Stance Flexion Resistance Adjustment

1. Locate the two Stance Flexion Resistance Adjustment Lock Screws on the anterior of the knee (Figure 1). Using a 2mm hex wrench, loosen the two lock screws.
2. Locate the Stability Adjustment screws on the anterior of the knee (Figure 1). Using a 5mm hex wrench:
3. Rotate both of the adjustment screws counterclockwise to allow more stance flexion.
4. Rotate both of the adjustment screws clockwise to decrease stance flexion.
5. Re-Tighten the two Stance Flexion Resistance Adjustment Lock Screws.
6. If the knee still does not have the desired level of stability:
7. Locate the two Stance Flexion Resistance Adjustment Lock Screws on the anterior of the knee (Figure 1). Using a 2mm hex wrench, loosen the two lock screws.
8. Locate the Stability Adjustment screws on the anterior of the knee (Figure 1). Using a 5mm hex wrench, remove both of the Stability Adjustment screws.
9. Remove the Extension Spring (Figure 2) and replace it with one of the included Extension Springs that has the proper resistance.
10. Green — most resistance
11. Red — mid resistance
12. Blue — least resistance
13. Re-insert the Stability Adjustment Screws using a 2mm hex wrench and rotate them clockwise until the desired amount of stance flexion resistance obtained.
14. Re-tighten the Stance Flexion Resistance Adjustment Lock Screws (Figure 1).
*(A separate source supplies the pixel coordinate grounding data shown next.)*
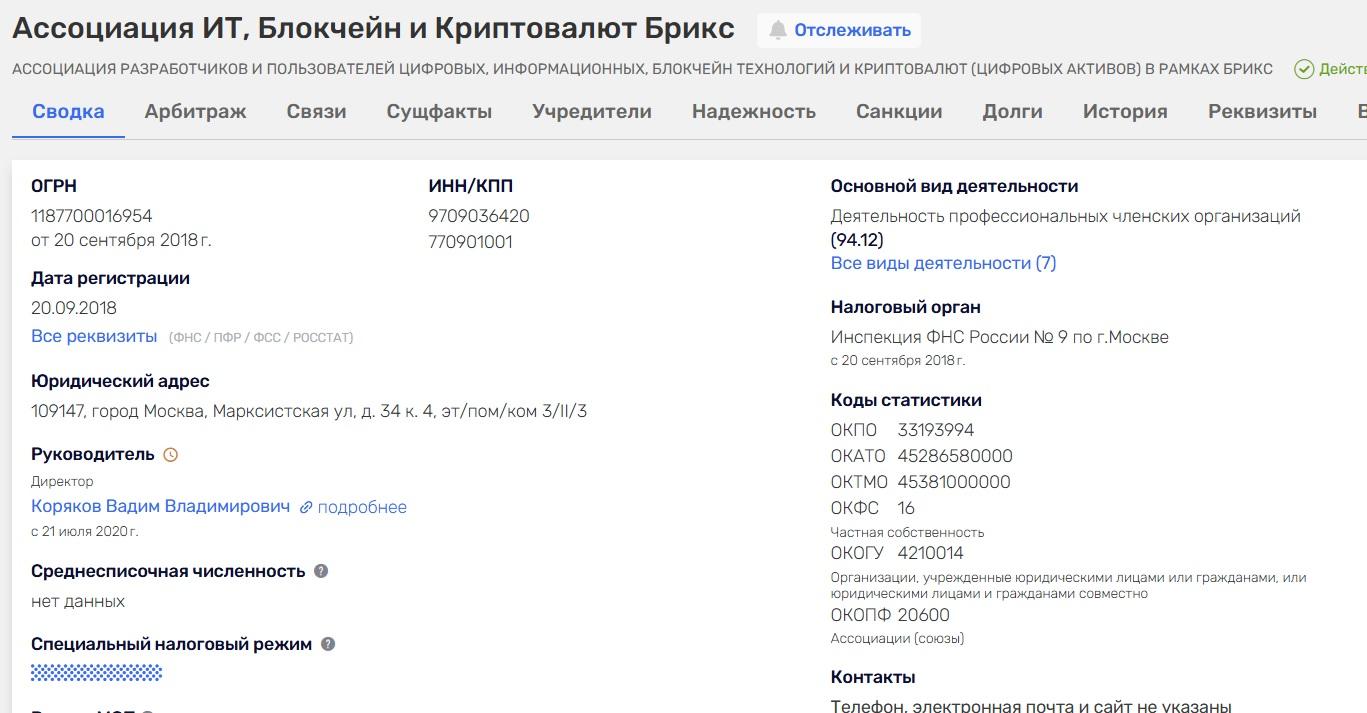Viewport: 1367px width, 713px height.
Task: Select the Надежность tab
Action: (754, 111)
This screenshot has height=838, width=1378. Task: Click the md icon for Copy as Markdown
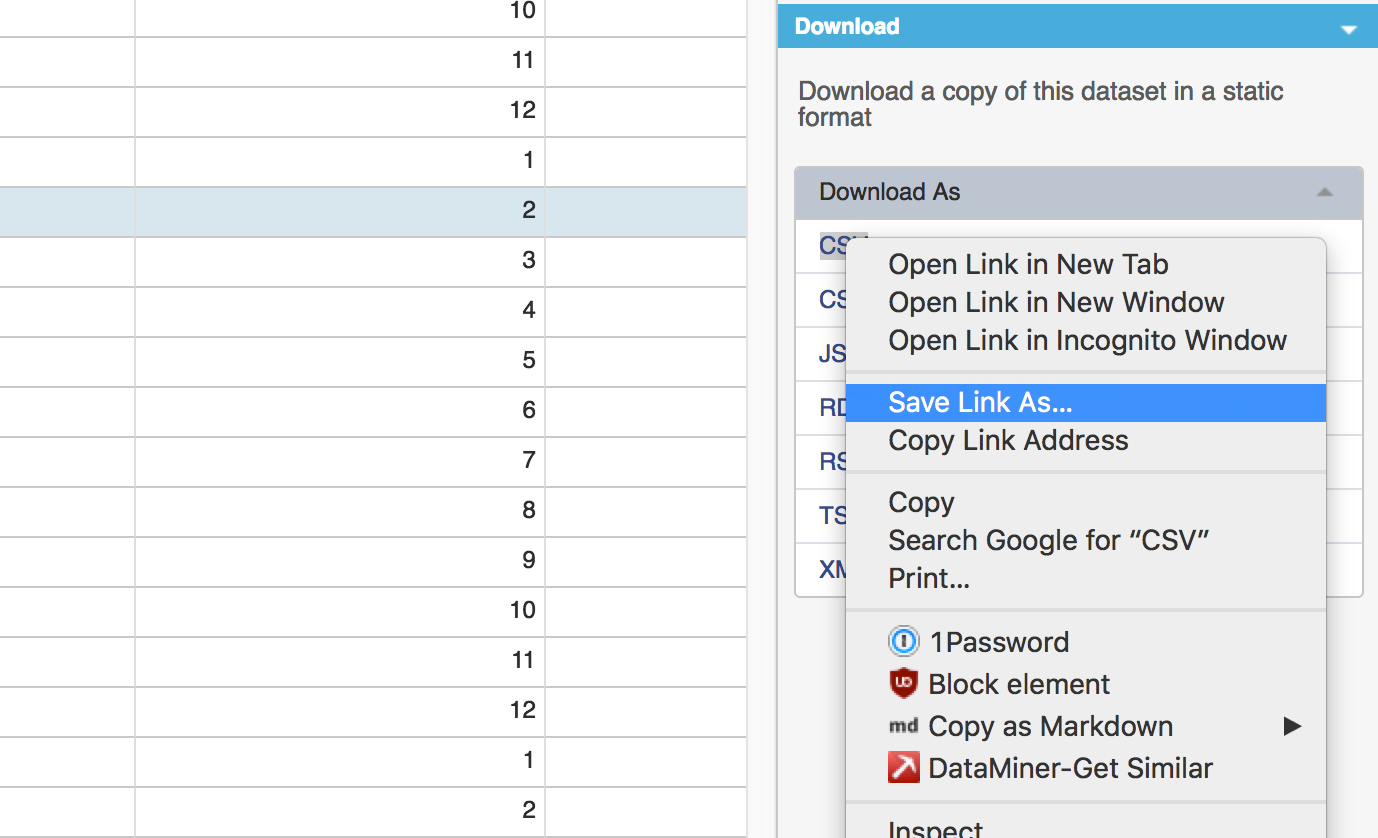[903, 726]
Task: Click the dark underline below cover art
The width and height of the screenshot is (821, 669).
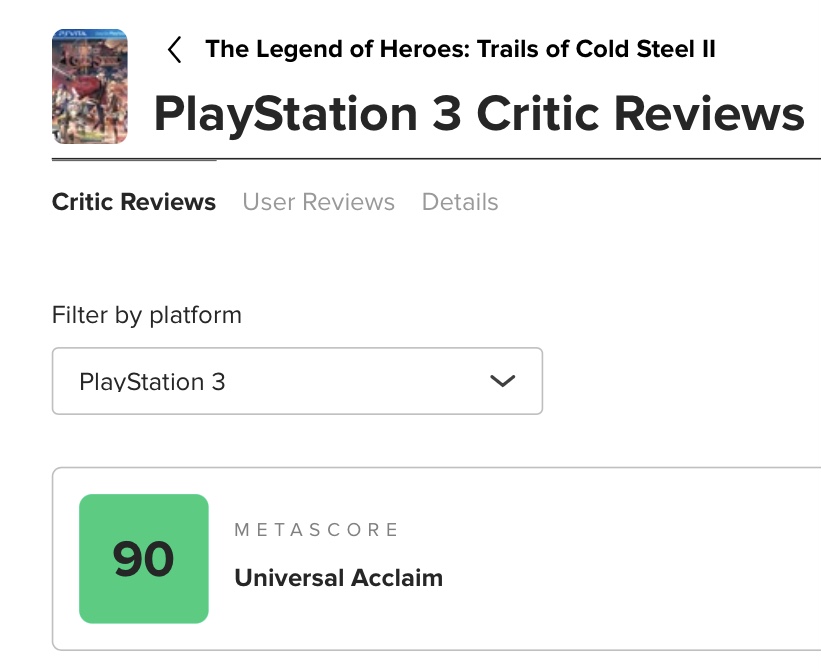Action: tap(133, 159)
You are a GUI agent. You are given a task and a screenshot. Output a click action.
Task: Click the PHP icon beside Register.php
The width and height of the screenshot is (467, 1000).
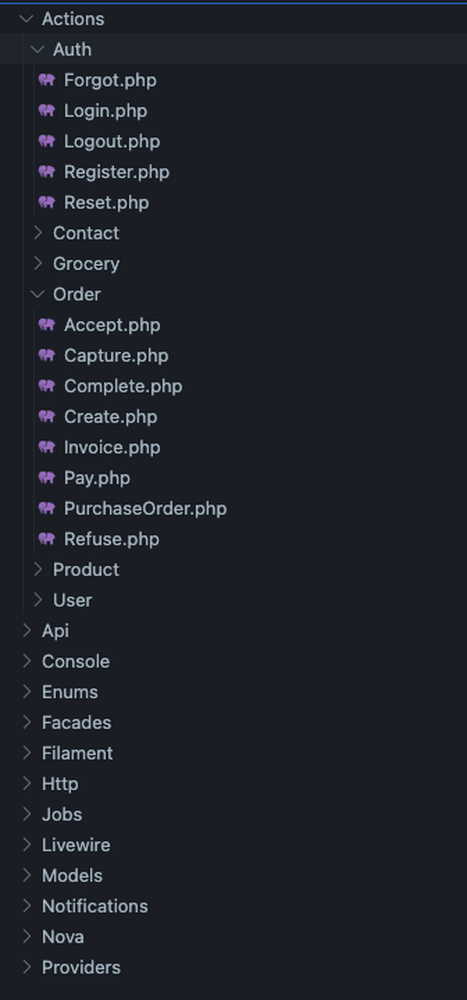(47, 172)
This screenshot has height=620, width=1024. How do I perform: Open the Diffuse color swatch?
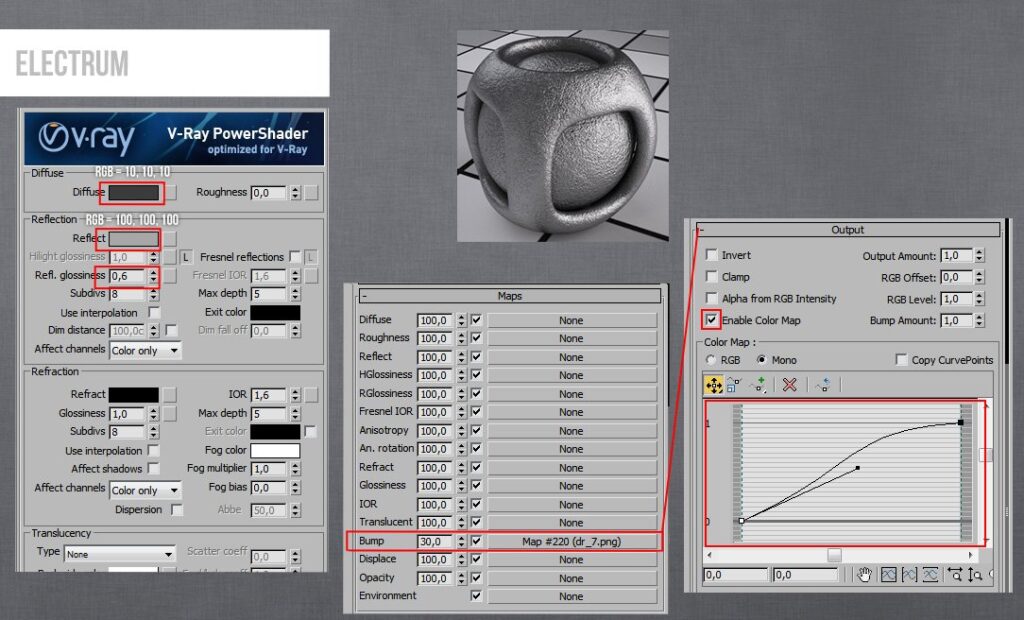[x=132, y=192]
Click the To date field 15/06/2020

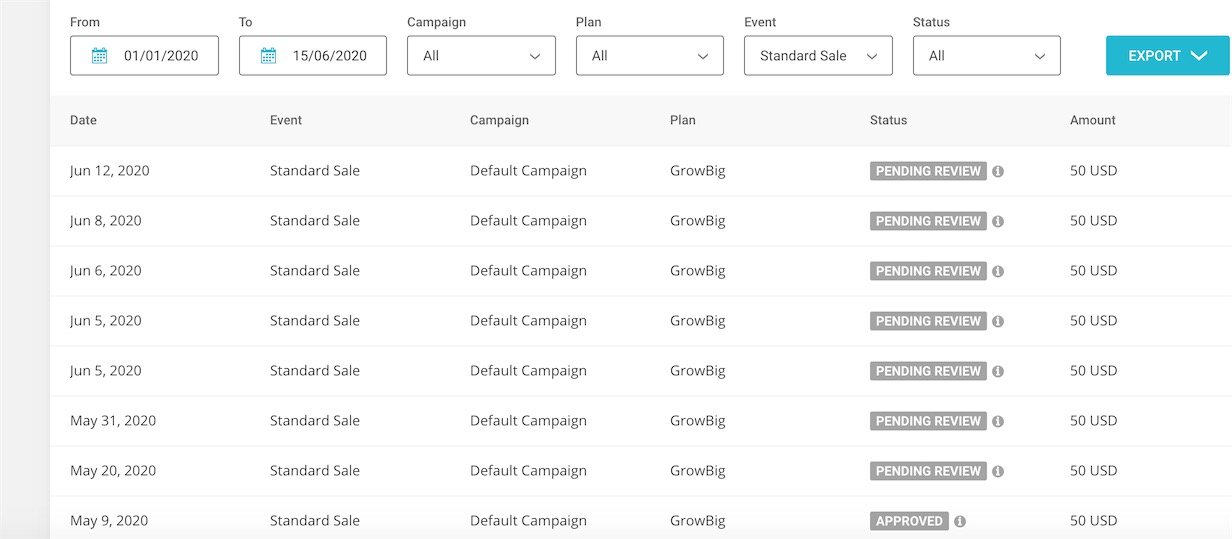pos(329,56)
Swing Flexion and Extension Control Adjustments

1. Locate the Flexion and Extension Control Adjustment Screws on the posterior of the knee (Figure 1). Using a 3mm hex wrench:

• Rotate the Flexion Control Screws clockwise to decrease the velocity of the joint’s flexion.
• Rotate the Extension Control Screws clockwise to decrease the velocity of the joint’s extension.
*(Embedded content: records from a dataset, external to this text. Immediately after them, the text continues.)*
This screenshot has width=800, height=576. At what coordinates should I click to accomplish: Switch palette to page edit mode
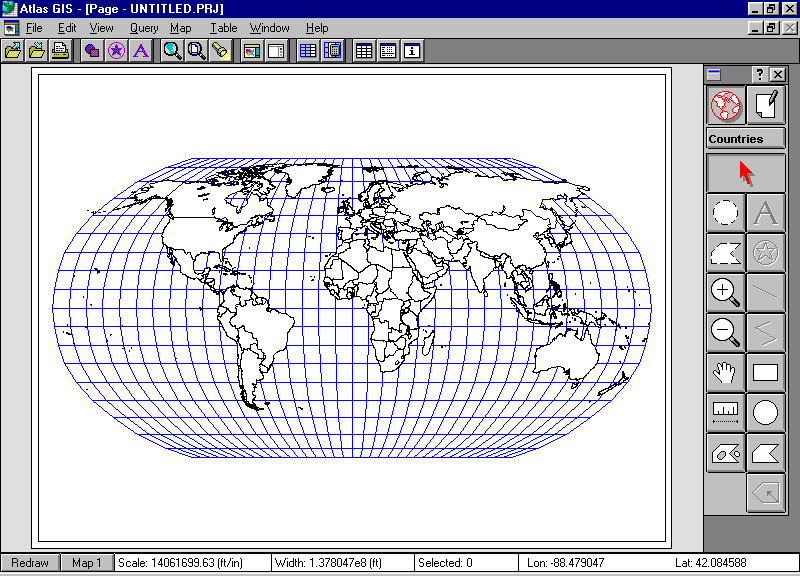coord(765,104)
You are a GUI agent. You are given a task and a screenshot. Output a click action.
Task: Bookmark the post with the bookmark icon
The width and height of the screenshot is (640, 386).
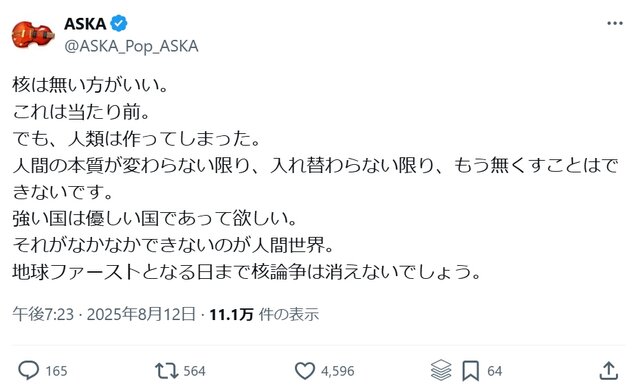[470, 371]
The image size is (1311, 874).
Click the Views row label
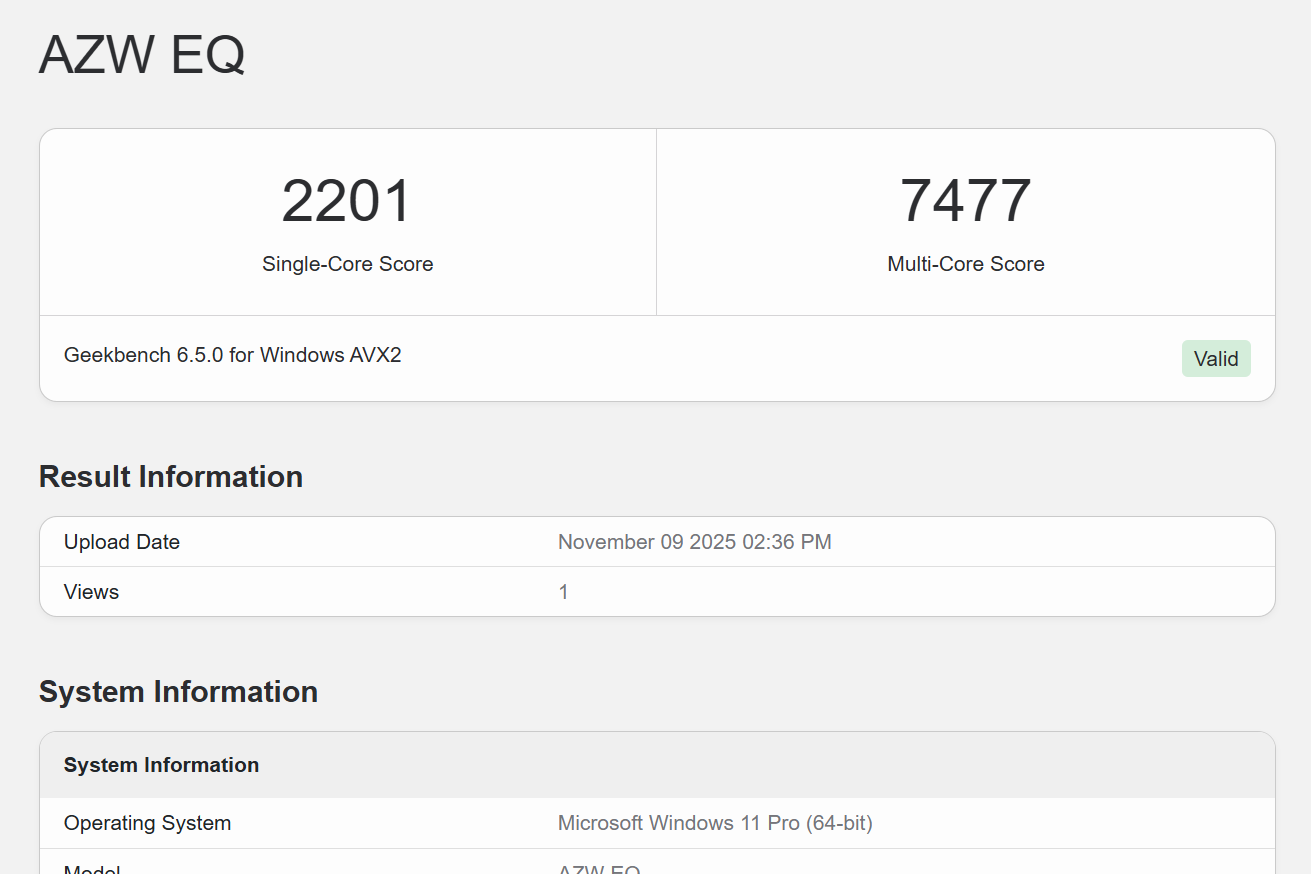click(91, 592)
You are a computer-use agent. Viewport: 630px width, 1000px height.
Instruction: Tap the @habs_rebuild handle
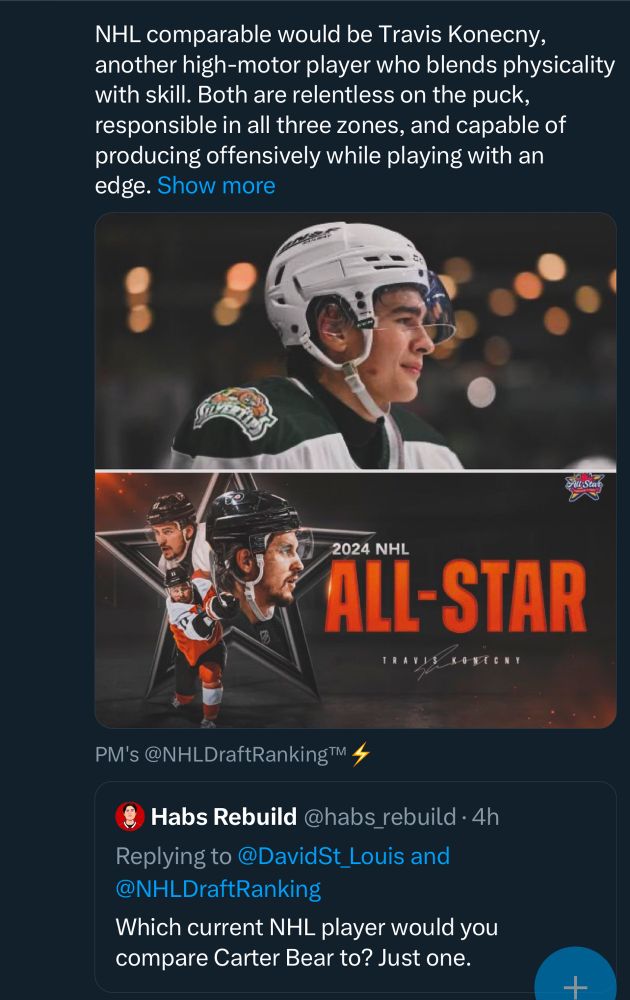[379, 817]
Failure to follow the installation and use procedures set forth above may lead to structural failure of the components subjecting the user to a risk of serious personal injury

MAINTENANCE

• Service the product at regular intervals.
• Inspect the knee for excessive wear or visual damage during normal consultations.
• Instruct patient to discontinue use and contact their physician or prosthetist if the prosthesis starts to make noise or if they experience any change in function.
• Instruct the patient to notify their physician or prosthetist if they gain a significant amount of weight

STORAGE AND USE
There are no identified restrictions on the temperature of storage and use.

DISPOSAL
There are no hazardous materials in the device. Comply with local and national laws and regulations.

LEGAL INFORMATION
The use of this class 1 medical device is subject to the respective national laws of the country of use and may vary accordingly. The user of this device should report any serious incident to Trulife and the competent authority of the country of use.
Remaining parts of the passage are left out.